◆ WHAT IS EXPECTED ◆
Where the records below have a line with "computer", that line is to be copied.

=== INFORMATION ===

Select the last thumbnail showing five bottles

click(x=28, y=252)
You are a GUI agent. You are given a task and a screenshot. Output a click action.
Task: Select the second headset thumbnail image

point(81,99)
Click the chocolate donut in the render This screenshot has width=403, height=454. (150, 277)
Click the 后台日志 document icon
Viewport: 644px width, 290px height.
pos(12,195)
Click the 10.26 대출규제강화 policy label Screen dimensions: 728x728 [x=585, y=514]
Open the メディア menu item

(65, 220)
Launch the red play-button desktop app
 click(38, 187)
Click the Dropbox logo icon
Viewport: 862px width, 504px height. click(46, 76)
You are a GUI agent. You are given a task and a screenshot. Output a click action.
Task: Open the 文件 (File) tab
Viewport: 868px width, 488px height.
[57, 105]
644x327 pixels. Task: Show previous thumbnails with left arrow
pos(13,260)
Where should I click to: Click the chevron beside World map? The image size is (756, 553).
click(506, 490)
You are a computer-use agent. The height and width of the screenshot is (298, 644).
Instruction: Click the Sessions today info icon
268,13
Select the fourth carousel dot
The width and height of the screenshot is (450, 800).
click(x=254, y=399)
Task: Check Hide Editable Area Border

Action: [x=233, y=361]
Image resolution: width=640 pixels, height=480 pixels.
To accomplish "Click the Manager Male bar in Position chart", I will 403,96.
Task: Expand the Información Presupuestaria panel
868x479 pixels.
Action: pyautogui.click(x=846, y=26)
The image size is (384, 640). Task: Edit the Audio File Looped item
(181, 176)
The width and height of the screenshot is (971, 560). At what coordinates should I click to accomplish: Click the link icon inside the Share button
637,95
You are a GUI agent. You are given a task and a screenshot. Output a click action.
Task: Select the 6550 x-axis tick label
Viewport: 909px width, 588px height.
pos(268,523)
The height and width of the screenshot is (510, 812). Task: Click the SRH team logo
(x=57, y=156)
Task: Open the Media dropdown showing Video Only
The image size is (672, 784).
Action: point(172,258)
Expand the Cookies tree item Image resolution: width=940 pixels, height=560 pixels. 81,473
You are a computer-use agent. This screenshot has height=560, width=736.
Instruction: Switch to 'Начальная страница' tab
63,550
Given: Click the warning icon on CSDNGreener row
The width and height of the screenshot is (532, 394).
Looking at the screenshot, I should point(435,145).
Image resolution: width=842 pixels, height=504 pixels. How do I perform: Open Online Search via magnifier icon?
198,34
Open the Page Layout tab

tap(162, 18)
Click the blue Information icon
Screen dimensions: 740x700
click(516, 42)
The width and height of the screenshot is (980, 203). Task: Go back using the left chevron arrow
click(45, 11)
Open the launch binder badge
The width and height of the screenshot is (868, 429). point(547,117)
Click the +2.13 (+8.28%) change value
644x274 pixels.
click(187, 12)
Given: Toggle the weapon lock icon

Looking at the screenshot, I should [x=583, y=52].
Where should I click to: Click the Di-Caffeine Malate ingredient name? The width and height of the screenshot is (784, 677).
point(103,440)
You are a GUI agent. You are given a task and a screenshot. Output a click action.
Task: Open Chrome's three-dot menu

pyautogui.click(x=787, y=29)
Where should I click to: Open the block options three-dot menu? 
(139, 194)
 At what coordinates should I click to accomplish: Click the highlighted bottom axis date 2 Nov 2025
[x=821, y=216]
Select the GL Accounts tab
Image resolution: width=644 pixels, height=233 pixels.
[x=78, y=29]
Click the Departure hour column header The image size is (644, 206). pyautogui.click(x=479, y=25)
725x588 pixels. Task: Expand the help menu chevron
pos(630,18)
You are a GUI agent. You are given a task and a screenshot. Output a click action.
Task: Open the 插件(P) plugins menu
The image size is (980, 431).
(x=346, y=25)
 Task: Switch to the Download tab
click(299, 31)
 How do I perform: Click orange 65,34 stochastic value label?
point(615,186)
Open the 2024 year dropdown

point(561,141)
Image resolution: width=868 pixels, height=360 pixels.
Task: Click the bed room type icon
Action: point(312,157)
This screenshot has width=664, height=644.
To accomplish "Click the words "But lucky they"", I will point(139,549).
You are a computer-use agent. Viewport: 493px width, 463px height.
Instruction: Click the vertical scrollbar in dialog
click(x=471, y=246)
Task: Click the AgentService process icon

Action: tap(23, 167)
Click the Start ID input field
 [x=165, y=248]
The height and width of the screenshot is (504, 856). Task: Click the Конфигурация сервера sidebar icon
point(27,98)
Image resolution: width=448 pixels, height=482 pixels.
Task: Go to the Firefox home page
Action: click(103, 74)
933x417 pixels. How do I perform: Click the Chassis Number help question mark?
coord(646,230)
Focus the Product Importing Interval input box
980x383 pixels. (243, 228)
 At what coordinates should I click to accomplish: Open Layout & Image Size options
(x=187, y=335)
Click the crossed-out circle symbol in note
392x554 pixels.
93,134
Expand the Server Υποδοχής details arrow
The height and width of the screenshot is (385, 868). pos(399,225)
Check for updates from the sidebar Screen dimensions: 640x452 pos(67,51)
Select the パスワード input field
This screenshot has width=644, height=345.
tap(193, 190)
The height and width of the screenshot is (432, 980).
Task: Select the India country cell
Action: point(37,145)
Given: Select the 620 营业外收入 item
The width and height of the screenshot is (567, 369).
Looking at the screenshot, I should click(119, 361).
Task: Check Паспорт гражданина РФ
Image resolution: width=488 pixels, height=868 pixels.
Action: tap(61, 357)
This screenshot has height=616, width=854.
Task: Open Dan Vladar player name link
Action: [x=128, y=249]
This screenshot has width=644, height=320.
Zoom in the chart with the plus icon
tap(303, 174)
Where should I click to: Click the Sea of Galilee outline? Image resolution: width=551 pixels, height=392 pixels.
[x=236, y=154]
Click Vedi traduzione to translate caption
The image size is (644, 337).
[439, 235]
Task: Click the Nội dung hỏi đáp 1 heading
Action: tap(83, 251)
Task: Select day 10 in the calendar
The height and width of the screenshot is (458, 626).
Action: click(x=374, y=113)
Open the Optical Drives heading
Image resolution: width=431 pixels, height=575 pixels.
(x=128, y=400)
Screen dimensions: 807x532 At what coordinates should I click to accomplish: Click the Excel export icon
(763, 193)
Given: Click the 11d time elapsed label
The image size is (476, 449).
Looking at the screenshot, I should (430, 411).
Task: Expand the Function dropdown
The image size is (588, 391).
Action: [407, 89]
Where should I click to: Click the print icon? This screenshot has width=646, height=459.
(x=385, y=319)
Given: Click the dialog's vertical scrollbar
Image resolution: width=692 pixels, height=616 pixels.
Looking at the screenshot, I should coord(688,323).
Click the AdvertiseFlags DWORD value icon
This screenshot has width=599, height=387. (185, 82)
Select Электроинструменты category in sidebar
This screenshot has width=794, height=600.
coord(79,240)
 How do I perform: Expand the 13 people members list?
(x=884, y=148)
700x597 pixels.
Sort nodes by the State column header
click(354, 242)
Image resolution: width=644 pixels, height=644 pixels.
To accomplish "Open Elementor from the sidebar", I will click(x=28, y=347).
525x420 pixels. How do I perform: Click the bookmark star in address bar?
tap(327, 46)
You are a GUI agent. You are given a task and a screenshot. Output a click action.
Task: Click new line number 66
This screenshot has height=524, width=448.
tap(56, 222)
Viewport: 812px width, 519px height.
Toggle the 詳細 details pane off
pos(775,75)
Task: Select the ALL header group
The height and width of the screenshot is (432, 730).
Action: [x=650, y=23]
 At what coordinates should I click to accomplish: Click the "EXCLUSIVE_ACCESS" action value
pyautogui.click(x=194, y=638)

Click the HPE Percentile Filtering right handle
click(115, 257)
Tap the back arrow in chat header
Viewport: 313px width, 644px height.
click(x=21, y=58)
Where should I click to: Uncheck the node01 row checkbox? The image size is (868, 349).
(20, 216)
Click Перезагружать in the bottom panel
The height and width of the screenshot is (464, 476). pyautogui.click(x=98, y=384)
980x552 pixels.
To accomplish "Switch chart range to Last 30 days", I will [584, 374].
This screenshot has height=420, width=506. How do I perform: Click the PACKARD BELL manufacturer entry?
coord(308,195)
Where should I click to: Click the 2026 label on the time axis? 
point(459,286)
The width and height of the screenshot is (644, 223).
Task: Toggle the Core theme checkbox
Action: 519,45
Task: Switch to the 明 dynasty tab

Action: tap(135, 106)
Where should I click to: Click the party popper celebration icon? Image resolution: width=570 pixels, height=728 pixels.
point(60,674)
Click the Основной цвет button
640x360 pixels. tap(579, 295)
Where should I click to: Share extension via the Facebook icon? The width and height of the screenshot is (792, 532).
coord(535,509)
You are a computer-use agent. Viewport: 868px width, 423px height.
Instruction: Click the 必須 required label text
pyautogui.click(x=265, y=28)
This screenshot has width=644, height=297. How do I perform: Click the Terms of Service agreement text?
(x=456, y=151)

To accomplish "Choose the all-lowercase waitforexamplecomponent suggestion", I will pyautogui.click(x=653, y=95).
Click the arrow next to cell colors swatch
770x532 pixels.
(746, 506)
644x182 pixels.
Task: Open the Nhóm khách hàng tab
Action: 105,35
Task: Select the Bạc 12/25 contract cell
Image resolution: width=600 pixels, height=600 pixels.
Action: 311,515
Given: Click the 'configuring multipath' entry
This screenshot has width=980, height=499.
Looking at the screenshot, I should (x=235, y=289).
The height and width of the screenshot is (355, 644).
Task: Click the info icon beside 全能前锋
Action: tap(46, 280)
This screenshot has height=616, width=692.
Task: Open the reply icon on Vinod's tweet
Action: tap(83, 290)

===

◆ TASK SOLUTION ◆
You are a computer-use agent. The height and width of the screenshot is (298, 644).
You are a computer-use agent. This screenshot has height=560, width=736.
You are a computer-use agent. Viewport: 493px width, 463px height.
You are a computer-use agent. Viewport: 868px width, 423px height.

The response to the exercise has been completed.